Fábio "Mexicano" Godoy
Excelentes? Bom, alguns dos que eu já citei com certeza merecem essa classificação: Ping Pong, Hanasaku Iroha, Crianças Lobo, Beck e Sora yori mo Tooi Basho.
Outros que eu recomendo: Túmulo dos Vagalumes, Maison Ikkoku, Gurren Lagann, Michiko & Hatchin, Hibike! Euphonium (toda a franquia, incluindo Liz to Aoi Tori), Kanojo to Kanojo no Neko: Everything Flows (pensando agora, esse é um tipo de coming of age também, de um ponto de vista bastante peculiar), 91 Days, Shouwa Genroku Rakugo Shinjuu, Little Witch Academia (toda a franquia), Made in Abyss, Houseki no Kuni, Happy Sugar Life (esse é preciso sangue frio), Dororo (o recente, de 2019), Ghost in the Shell (toda a franquia, mas principalmente o filme de 1995), Spice and Wolf, Girls’ Last Tour, Rainbow Nisha, Tokyo Magnitude 8.0, Nichijou, Shirobako, Flip Flappers, Violet Evergarden, Glass Mask (o de 1984, não assisti o mais recente, não posso indicar, mas provavelmente é bom também), Nana, Ushio to Tora, Haifuri e qualquer filme do Satoshi Kon (Perfect Blue, Tokyo Godfathers, Millenium Actress, Paprika).

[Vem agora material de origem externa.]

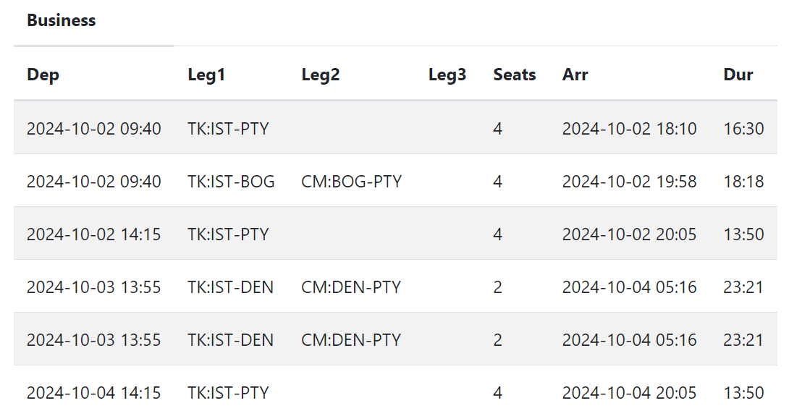
Task: Click the Arr column header
Action: point(575,75)
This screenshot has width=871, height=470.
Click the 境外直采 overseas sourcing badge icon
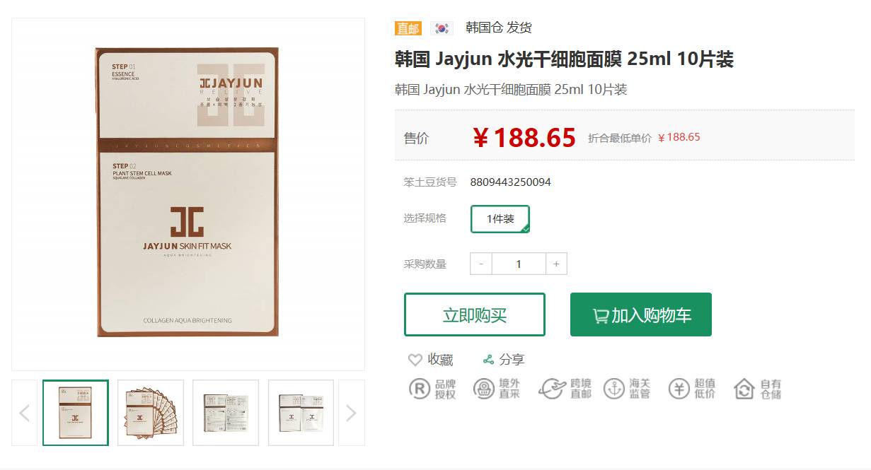click(484, 389)
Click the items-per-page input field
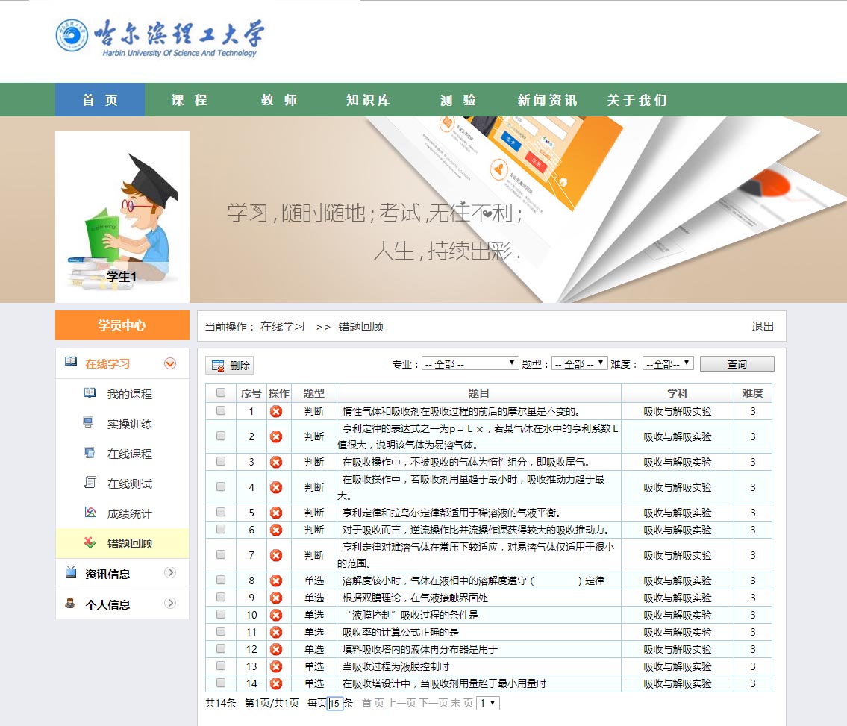Image resolution: width=847 pixels, height=726 pixels. 335,703
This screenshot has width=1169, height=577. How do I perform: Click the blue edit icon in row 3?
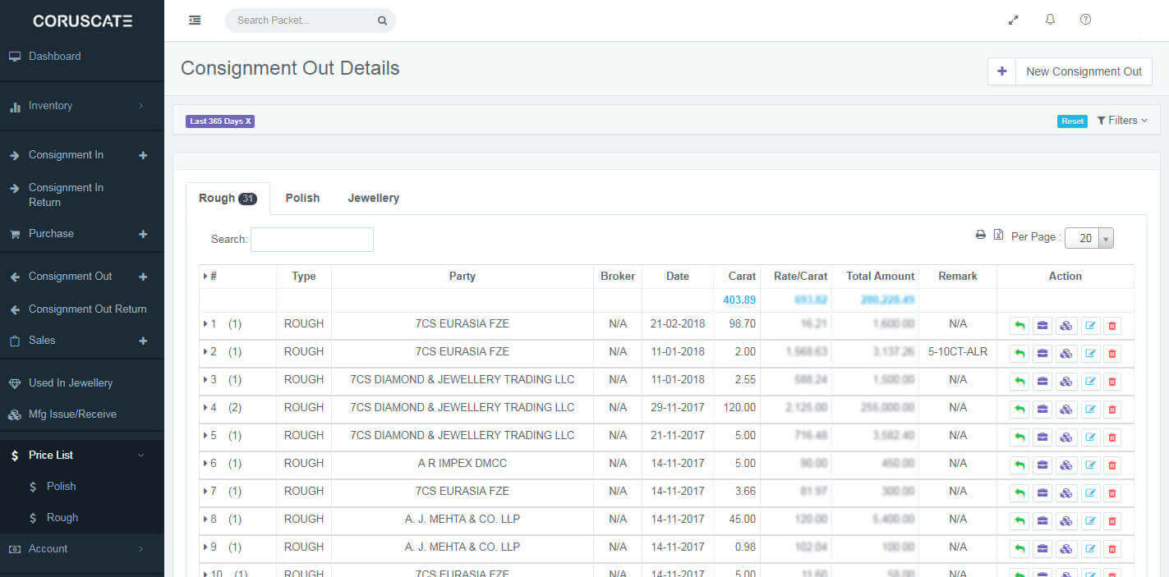1089,382
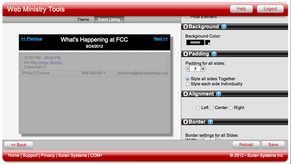Focus the background color hex field
Screen dimensions: 291x164
[195, 43]

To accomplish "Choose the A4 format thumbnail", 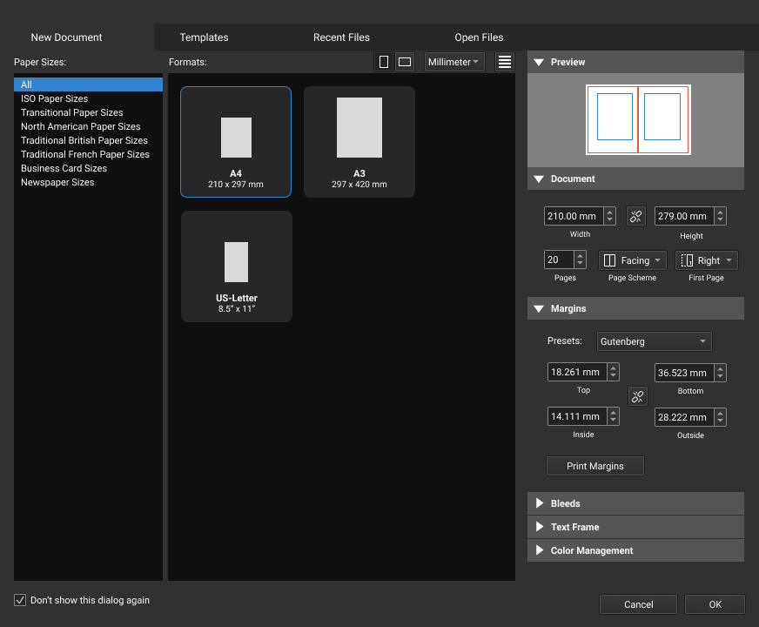I will (x=236, y=142).
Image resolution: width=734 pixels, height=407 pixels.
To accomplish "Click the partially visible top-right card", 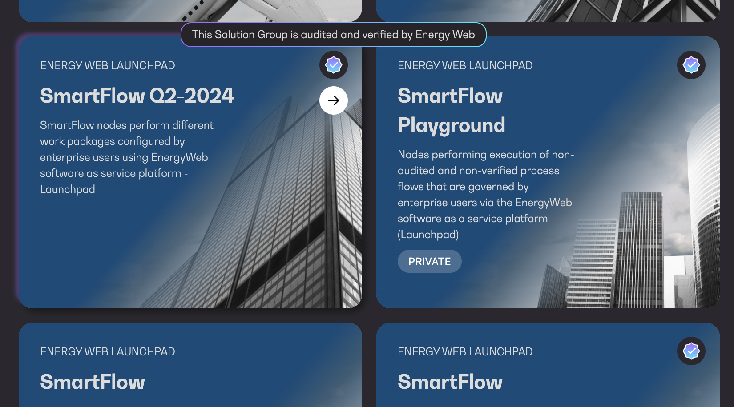I will pyautogui.click(x=548, y=11).
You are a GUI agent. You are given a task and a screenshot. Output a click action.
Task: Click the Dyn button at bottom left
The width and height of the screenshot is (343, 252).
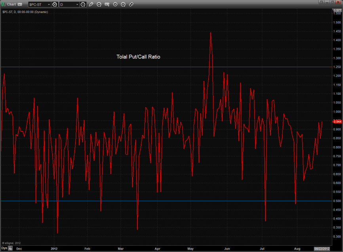[4, 248]
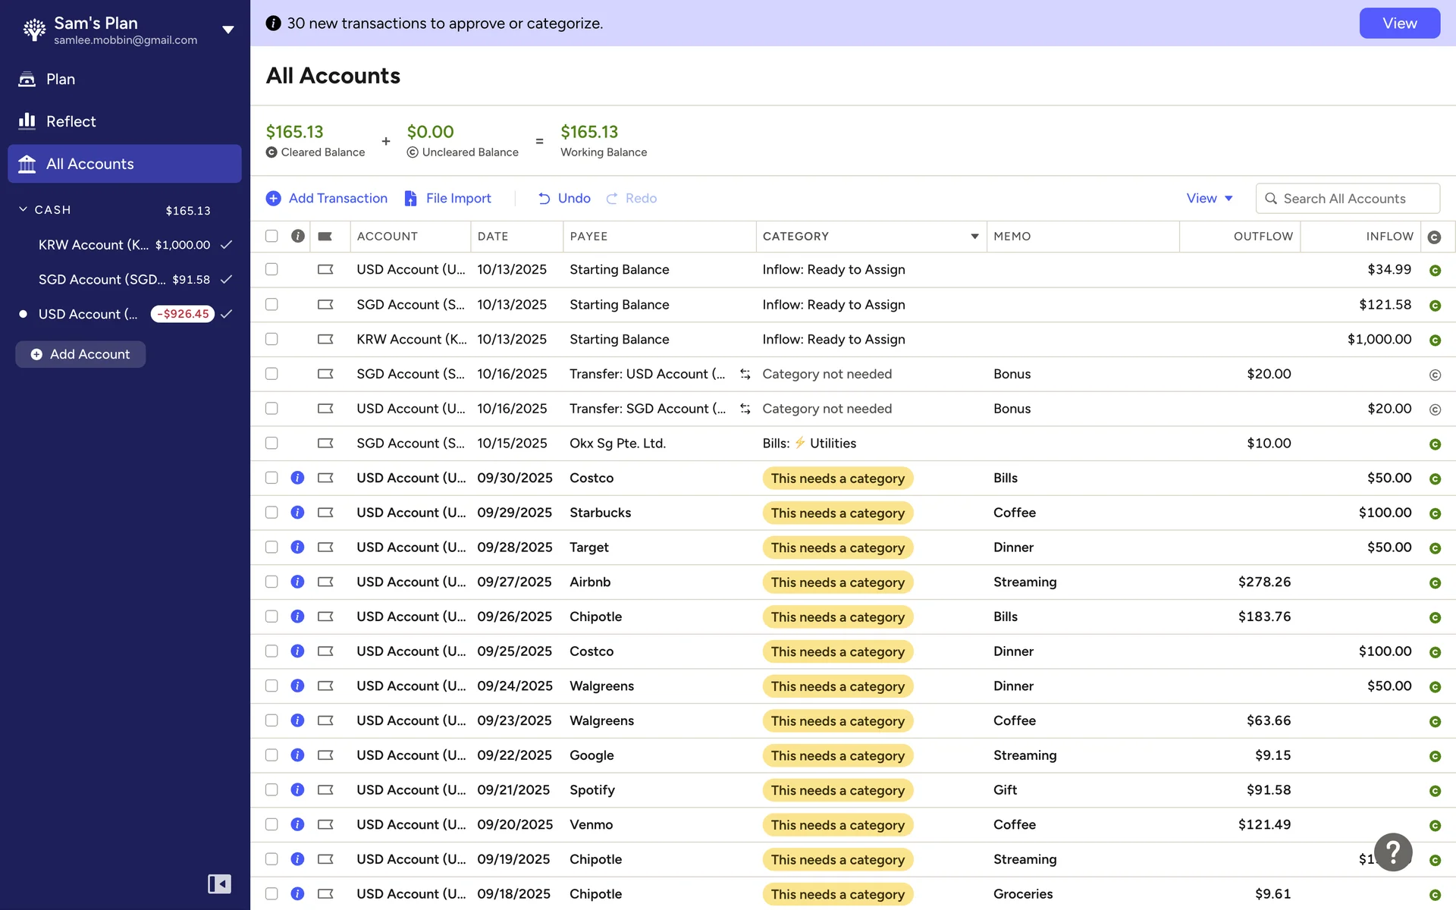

Ok, talvez eu tenha indicado animes demais? 😂 Um top 10 desses então (sem ordem específica):
Ping Pong, Sora yori mo Tooi Basho, Túmulo dos Vagalumes, Maison Ikkoku, Michiko & Hatchin, Kanojo to Kanojo no Neko: Everything Flows, Houseki no Kuni, Ghost in the Shell, Girls’ Last Tour e Nana.
Lucas Magalhães
Agradeço pela atenção e pelas indicações. E não, animes bons nunca são demais. Principalmente hoje em dia que já não são tão abundantes assim. Agradeço a tudo. Começarei a ver alguns já nessa semana.
Fábio "Mexicano" Godoy
Eu que agradeço pela confiança 😊
Temos resenhas de alguns desses animes no blog, se quiser procurar depois.
Alexander
Fábio, gostei muito do seu texto, você conseguiu sintetizar o tema de forma magistral, que é essa busca por nós mesmos, que nessa quarentena eu experimentei bastante, e tô vivendo isso agora, por isso me identifiquei com os personagens. Eu quase nunca vejo séries, prefiro filmes, pois sintetiza melhor a história. Por isso esse é só o 3º anime que vejo (já assisti Death Note e Bakuman), procurei ele pelo episódio da maconha kk, mas o anime é muito mas que isso, ele me emocionou de uma forma que eu não esperava, assisti em menos de uma semana, e a estrutura de histórias que iniciam e terminam no mesmo episódio é fastástica, com eles conhecendo as pessoas na viagem e mostrando que tudo termina, tudo tem fim. Me identifiquei com isso também, pois estou preparando uma viagem de carro para o ano que vem, uma viagem interestadual com meus amigos. Enfim, esse anime eu vou guardar no coração, e fico feliz por encontrar alguém que gostou dele tanto quanto eu, obrigado por essa oportunidade de fazer esse comentário Fábio, te desejo todo sucesso!